My chart was looking soooo nice, and I even spotted on CD8. All signed and symptoms pointed to the big PG. I started getting excited. Now I don't know what to think. I feel like im being left in the dark. How can I keep track of this stuff if my info isn't accurate?

AF is due to arrive the day after tomorrow. I guess I will know more then. If she doesn't show, then i'll test with FMU the following day. This is what i'm hoping for but let's face it...im not that lucky.

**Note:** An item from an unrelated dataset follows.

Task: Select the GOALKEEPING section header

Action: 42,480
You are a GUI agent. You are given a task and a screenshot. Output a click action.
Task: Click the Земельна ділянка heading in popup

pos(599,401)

Thursday, February 02, 2006

Glad yesterday is over!

I had a horrible day yesterday.

At 7:15am, I took a zantrex 3 (diet pill). I got the kids off to school and came back to the house. I was just saying goodbye to DF, when I doubled over in pain. It felt like something was eating my insides. It burned so badly, and I was short of breath.

Within seconds, I broke out in red splotches all over my body. It felt like I had a serious sunburn, yet it itched too. Even my face had this rash, but that felt more like windburn. It was so tender!

DF called out of work and rushed me to a medical facility. On the way, I started getting queasy, and really light headed. I even zoned out a few times.

Upon arrival, they took my vital stats and everything was normal. They could see something was wrong though just by looking at me. Not only was my skin red, but I was moving in slow motion.

They ended up giving me a shot to counteract the effect of the niacin in the diet pill. There's so much of it in there, that my body had an adverse reaction. It's weird to me because I used to take these pills all the time. This was a brand new, unopened bottle that wasn't set to expire until September of 2007.

The had me taking benedryl every 4 hours to keep the side effects from coming back. That seemed to help, but kept me very lethargic.

Im feeling much better today. It seems like yesterday was just a bad dream. Im thankful it's over though.

No news with TTC. Only change is that my temp shot up today, but it's possible it's because of yesterday's horror. Guess we'll see. I don't have any expectations since we weren't exactly trying this month (due to everything going wrong).

Im on CD28 and im 7DPO. AF is due to arrive in 6 days. If she doesn't show for whatever reason, i'll test. Im expecting her arrival though.